Capture du CO2 en Islande (suite) // CO2 removal in Iceland (continued)

L’Islande est bien connue pour ses efforts de capture du dioxyde de carbone. Dans plusieurs notes sur ce blog (17 juin 2016 ; 26 avril, 22 mai 2021, 5 octobre 2021, par exemple), j’ai décrit le projet CarbFix, situé à côté d’une centrale géothermique à l’extérieur de Reykjavik. L’objectif du projet est d’injecter du CO2 sous terre et de le stocker dans le basalte.
Le 9 septembre 2021, la société suisse Climeworks a mis en service 96 turbines à la centrale Orca. Un dirigeant de l’entreprise a expliqué que dès que les turbines sont actionnées, chaque tonne de CO2 absorbée aide à lutter contre le réchauffement climatique.

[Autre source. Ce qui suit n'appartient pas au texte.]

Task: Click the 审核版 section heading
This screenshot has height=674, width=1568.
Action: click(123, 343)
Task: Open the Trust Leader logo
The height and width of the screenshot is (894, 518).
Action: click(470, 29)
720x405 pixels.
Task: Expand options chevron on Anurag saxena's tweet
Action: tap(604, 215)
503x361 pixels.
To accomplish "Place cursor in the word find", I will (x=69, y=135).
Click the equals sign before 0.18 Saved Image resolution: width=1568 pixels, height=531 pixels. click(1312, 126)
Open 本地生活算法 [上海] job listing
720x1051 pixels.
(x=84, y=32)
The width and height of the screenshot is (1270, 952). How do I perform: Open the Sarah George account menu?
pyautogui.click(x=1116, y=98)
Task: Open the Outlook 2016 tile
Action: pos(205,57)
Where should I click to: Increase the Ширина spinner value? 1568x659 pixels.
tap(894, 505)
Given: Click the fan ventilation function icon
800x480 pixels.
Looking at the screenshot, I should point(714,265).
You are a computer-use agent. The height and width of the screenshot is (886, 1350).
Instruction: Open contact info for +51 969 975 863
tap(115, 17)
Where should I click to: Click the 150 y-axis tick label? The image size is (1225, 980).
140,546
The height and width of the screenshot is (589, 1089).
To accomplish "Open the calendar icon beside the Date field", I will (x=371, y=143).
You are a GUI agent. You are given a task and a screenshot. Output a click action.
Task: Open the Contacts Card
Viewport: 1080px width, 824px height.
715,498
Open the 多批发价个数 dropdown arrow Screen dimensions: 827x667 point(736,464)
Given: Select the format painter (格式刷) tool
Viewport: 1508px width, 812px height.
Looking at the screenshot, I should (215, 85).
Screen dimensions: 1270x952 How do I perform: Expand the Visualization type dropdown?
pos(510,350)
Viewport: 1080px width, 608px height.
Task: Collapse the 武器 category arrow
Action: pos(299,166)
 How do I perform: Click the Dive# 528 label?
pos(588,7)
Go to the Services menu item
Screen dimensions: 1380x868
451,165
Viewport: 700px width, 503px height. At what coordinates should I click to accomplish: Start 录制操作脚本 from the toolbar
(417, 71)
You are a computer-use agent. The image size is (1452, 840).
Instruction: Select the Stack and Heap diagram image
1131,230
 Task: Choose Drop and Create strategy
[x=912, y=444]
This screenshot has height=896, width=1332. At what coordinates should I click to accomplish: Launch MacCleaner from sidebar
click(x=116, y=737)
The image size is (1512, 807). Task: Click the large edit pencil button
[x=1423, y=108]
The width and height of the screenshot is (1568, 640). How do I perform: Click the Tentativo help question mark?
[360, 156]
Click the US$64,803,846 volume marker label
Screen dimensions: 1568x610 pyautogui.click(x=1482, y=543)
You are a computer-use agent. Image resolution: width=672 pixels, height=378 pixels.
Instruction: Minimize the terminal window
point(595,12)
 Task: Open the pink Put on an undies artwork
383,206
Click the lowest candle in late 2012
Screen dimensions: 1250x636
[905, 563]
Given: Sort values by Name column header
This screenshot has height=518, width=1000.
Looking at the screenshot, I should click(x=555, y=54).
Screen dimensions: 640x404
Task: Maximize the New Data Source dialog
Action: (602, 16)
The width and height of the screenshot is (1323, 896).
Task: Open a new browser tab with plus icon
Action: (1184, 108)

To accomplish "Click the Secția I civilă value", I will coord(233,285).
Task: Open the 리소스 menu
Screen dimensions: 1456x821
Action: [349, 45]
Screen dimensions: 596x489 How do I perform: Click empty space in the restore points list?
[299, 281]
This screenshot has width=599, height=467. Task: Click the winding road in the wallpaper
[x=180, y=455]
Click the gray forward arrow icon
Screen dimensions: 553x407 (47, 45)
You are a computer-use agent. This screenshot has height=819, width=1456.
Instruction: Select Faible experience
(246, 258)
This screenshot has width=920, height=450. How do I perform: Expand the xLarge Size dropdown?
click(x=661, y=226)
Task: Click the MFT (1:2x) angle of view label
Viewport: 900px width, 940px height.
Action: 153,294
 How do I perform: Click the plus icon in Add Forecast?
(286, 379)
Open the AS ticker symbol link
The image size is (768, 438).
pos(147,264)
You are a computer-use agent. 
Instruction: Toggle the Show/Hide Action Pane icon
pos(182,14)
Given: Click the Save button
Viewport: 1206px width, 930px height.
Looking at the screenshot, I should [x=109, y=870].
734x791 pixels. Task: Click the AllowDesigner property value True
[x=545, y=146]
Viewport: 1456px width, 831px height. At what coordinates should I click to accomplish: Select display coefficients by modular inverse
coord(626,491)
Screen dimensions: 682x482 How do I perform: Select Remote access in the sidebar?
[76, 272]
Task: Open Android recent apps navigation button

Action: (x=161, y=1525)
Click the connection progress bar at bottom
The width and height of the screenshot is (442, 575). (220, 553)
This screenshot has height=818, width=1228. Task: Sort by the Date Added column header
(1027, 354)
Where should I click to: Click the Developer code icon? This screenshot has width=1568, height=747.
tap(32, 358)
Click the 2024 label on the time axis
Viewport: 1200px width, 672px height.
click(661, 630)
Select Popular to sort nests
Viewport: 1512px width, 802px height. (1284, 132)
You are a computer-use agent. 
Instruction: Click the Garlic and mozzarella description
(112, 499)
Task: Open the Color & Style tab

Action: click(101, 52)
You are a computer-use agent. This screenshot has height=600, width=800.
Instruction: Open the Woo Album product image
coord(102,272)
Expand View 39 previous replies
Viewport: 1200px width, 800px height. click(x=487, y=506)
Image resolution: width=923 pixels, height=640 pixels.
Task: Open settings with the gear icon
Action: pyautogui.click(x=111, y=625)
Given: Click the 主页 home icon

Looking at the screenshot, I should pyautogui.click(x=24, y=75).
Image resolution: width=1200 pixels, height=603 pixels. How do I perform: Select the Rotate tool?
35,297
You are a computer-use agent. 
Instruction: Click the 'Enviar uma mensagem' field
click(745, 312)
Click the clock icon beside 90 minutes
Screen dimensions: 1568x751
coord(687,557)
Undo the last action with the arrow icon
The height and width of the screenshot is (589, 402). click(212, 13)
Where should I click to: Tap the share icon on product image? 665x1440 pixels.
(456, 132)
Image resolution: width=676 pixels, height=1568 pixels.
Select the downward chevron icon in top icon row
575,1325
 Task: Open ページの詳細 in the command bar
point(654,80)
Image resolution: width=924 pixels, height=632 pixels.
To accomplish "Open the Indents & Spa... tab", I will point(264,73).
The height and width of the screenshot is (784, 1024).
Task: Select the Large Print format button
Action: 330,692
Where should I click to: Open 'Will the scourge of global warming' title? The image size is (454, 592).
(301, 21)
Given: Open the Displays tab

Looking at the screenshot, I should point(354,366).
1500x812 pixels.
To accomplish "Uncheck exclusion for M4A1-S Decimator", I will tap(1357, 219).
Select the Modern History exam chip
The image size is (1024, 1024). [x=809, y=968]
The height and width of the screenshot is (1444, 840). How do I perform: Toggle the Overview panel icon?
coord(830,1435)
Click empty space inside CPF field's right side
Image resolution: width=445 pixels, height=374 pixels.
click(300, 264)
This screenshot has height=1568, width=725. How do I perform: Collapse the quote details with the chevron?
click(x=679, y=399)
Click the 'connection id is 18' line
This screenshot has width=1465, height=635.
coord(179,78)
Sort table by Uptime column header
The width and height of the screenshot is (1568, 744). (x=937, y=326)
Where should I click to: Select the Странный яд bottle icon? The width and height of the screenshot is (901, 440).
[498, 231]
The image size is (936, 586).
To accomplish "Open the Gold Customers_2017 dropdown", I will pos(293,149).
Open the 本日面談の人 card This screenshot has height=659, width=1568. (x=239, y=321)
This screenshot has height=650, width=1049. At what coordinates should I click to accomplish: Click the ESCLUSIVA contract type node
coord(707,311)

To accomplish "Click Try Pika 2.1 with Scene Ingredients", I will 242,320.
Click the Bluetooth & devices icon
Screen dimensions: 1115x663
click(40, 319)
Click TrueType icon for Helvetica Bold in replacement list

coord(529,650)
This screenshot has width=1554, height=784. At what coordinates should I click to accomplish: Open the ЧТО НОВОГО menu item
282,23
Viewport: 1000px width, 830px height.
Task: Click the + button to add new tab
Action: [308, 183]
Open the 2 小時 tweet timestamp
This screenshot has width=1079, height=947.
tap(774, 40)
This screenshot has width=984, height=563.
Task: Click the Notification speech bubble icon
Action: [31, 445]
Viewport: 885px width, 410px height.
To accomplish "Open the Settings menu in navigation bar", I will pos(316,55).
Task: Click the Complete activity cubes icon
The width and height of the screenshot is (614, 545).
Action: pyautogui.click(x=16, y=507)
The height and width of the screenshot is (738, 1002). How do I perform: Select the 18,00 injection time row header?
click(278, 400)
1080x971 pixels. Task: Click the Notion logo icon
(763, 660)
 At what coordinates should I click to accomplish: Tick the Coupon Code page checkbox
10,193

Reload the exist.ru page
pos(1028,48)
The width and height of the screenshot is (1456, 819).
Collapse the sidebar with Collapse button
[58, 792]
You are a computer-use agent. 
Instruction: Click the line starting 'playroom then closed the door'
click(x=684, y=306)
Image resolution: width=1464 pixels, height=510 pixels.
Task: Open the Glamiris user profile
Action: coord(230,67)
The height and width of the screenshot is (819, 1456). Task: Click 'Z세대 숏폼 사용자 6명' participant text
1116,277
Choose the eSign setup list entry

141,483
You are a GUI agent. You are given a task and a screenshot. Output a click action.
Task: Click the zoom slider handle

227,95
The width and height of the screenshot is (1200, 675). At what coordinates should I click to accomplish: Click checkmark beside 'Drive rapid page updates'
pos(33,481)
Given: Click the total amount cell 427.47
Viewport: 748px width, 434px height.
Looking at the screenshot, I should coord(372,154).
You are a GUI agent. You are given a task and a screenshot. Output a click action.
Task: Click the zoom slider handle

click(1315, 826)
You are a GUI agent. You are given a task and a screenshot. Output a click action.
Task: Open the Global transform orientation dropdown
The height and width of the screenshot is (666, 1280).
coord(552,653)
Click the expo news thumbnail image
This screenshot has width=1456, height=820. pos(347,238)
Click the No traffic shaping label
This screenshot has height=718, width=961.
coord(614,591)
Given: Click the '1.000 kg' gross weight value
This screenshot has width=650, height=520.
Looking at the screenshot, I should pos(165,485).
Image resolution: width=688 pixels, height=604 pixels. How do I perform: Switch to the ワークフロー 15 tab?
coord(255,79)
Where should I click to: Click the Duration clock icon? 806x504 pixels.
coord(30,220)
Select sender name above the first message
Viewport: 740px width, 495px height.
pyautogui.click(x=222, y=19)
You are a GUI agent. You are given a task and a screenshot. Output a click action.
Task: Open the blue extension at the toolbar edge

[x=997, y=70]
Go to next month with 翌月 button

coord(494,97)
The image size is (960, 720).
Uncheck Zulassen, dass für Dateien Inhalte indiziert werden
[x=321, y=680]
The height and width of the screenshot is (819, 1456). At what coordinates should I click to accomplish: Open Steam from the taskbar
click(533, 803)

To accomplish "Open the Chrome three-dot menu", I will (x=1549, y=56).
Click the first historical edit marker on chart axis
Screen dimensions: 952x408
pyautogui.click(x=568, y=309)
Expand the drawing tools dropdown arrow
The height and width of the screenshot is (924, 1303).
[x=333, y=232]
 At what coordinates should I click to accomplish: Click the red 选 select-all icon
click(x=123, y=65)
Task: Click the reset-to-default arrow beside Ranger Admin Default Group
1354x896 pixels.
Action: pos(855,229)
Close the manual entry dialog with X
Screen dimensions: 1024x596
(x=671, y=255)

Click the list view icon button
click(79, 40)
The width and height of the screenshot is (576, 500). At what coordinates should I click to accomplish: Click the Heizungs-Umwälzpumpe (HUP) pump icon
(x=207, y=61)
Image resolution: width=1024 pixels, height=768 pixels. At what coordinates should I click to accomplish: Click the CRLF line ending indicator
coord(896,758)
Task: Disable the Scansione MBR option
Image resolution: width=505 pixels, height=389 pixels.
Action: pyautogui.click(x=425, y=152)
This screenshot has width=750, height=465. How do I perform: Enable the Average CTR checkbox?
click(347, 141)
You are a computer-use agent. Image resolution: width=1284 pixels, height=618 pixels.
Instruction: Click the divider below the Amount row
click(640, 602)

En 2022, une nouvelle usine en Islande captera 36 000 tonnes de dioxyde de carbone directement dans l’atmosphère, ce qui décuplera la capture du carbone dans l’air à la centrale géothermique de Hellisheiði. Baptisée Mammoth, la nouvelle installation s’ajoute aux 4 000 tonnes déjà capturées par l’usine Orca, qui a commencé a être opérationnelle en septembre 2021.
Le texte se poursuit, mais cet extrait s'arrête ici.